Building a Web Crawler for Scraping Index Files from Common Crawl Server.

Building a Web Crawler for Scraping Index Files from Common Crawl Server.

In this article, we'll go into detail about how to make a crawling controller that is particularly made to scrape index files from the Common Crawl server. We will examine the essential ideas and methods needed to construct a powerful web crawler designed specifically to retrieve OpenAPI definitions from the Common Crawl index.

§ **DATA**:
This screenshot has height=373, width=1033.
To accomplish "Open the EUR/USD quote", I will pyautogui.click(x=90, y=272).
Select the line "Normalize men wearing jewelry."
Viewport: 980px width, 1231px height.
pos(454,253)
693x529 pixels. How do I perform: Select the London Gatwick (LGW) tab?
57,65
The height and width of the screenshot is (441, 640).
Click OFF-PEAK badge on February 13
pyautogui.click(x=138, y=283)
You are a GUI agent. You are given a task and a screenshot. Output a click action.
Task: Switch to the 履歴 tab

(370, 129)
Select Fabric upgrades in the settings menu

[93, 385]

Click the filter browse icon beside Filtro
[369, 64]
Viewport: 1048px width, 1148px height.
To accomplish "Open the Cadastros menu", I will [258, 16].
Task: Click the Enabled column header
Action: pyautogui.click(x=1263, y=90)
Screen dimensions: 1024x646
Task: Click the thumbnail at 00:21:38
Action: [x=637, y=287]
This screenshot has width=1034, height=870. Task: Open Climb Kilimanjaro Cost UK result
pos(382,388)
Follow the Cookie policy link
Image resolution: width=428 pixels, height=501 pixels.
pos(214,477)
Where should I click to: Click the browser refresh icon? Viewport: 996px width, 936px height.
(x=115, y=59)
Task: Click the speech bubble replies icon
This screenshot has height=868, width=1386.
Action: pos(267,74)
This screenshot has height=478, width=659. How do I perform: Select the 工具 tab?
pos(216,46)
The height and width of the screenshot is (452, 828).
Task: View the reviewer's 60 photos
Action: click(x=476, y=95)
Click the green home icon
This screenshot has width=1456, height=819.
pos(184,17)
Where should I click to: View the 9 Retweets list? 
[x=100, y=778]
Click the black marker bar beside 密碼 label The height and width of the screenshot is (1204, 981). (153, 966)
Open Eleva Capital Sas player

§ **REQUEST 1**:
Reproduce the article introduction on building a web crawler for Common Crawl index files verbatim, in full.
§ **REQUEST 2**:
Convert the lines of the listing between the line containing "Select the line" and the line containing "pos(382,388)", inclusive, into a JSON list of strings with one string per line, omitting blank lines. Output only that list.

§ **EXERCISE OUTPUT 1**:
Building a Web Crawler for Scraping Index Files from Common Crawl Server.

Building a Web Crawler for Scraping Index Files from Common Crawl Server.

In this article, we'll go into detail about how to make a crawling controller that is particularly made to scrape index files from the Common Crawl server. We will examine the essential ideas and methods needed to construct a powerful web crawler designed specifically to retrieve OpenAPI definitions from the Common Crawl index.

§ **EXERCISE OUTPUT 2**:
[
  "Select the line \"Normalize men wearing jewelry.\"",
  "Viewport: 980px width, 1231px height.",
  "pos(454,253)",
  "693x529 pixels. How do I perform: Select the London Gatwick (LGW) tab?",
  "57,65",
  "The height and width of the screenshot is (441, 640).",
  "Click OFF-PEAK badge on February 13",
  "pyautogui.click(x=138, y=283)",
  "You are a GUI agent. You are given a task and a screenshot. Output a click action.",
  "Task: Switch to the 履歴 tab",
  "(370, 129)",
  "Select Fabric upgrades in the settings menu",
  "[93, 385]",
  "Click the filter browse icon beside Filtro",
  "[369, 64]",
  "Viewport: 1048px width, 1148px height.",
  "To accomplish \"Open the Cadastros menu\", I will [258, 16].",
  "Task: Click the Enabled column header",
  "Action: pyautogui.click(x=1263, y=90)",
  "Screen dimensions: 1024x646",
  "Task: Click the thumbnail at 00:21:38",
  "Action: [x=637, y=287]",
  "This screenshot has width=1034, height=870. Task: Open Climb Kilimanjaro Cost UK result",
  "pos(382,388)"
]